*Task statement*: Find the line below with "You are a GUI". Print it and every line after it exactly, through the last line, leaving out the pictures.

*Task input*:
# # #
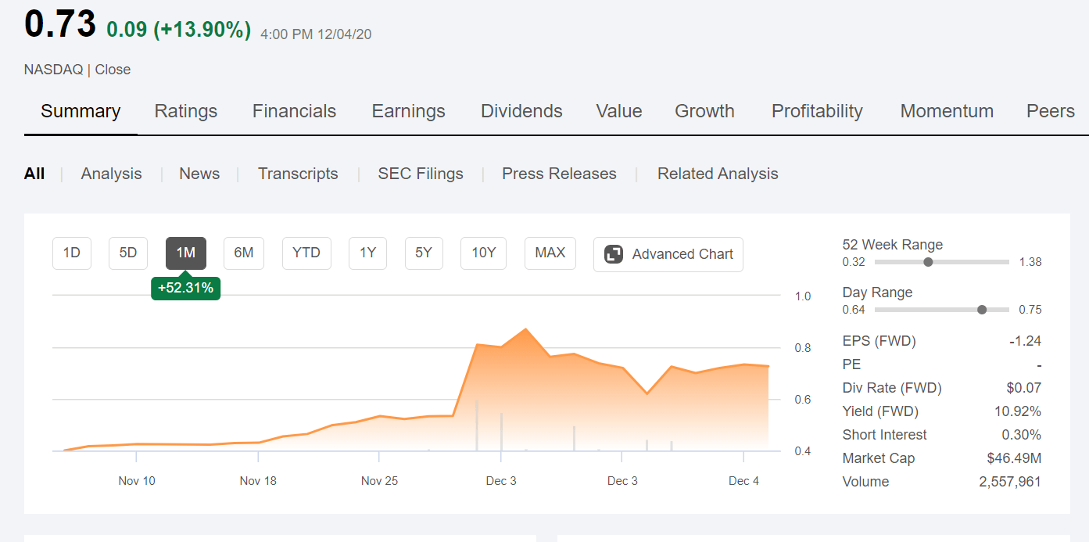Go to the Dividends tab
Image resolution: width=1089 pixels, height=542 pixels.
[521, 111]
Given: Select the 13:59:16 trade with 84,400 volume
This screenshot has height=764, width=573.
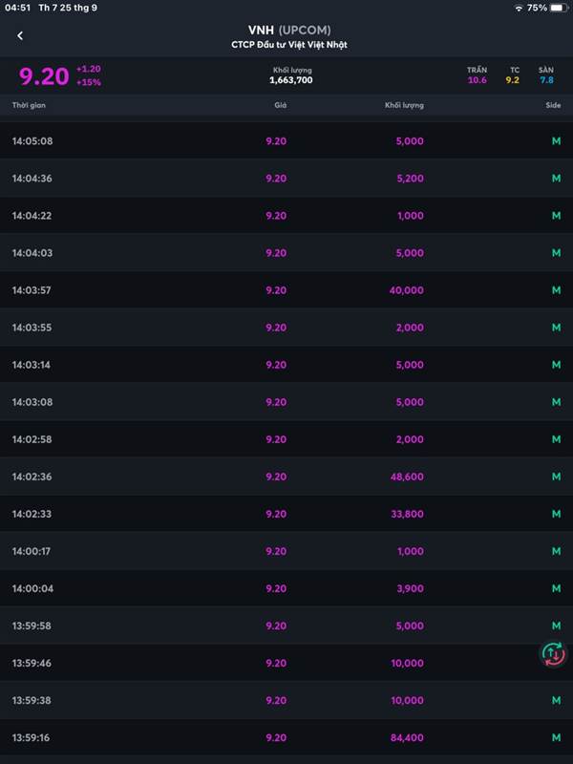Looking at the screenshot, I should [287, 737].
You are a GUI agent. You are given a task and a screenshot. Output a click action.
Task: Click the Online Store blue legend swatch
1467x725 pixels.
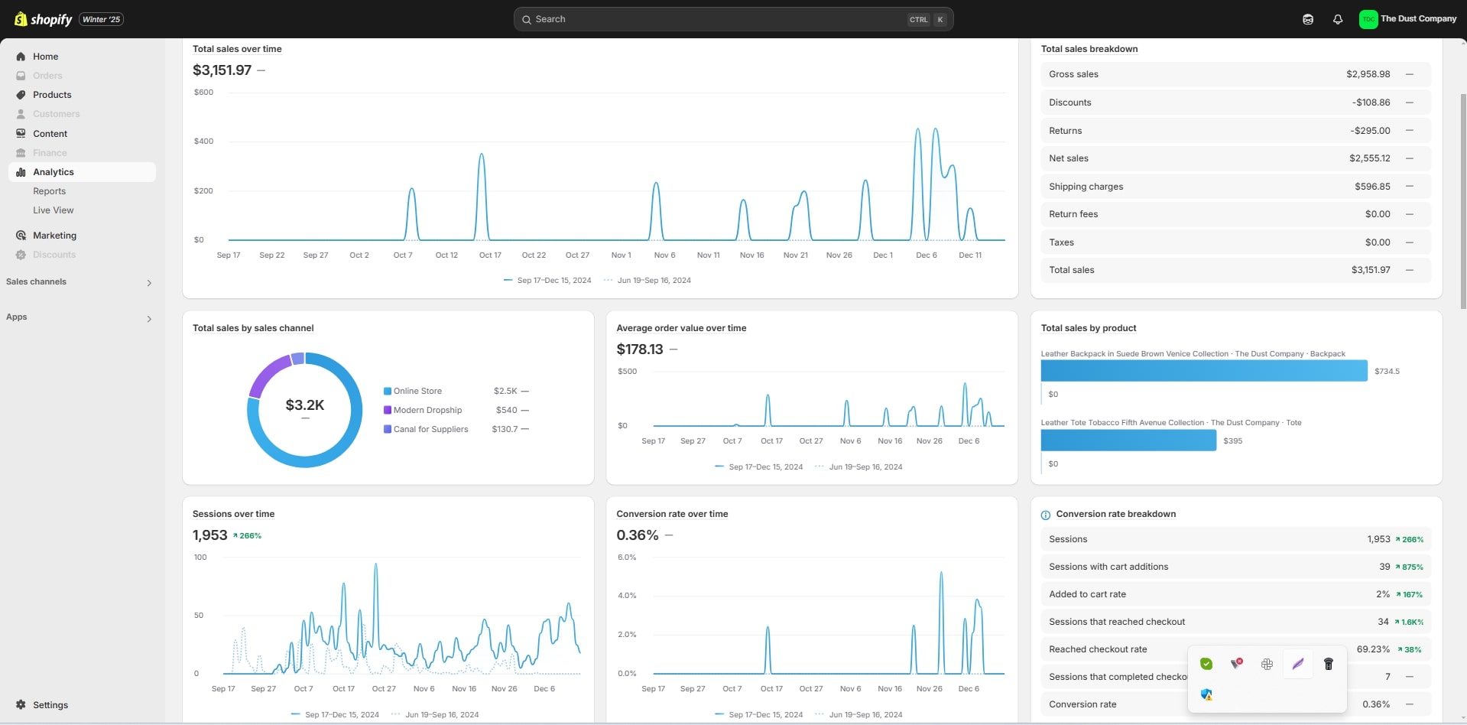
# # #
*Response for this exercise*:
You are a GUI agent. You are given a task and a screenshot. Output a click action.
Task: Click the Online Store blue legend swatch
1467x725 pixels.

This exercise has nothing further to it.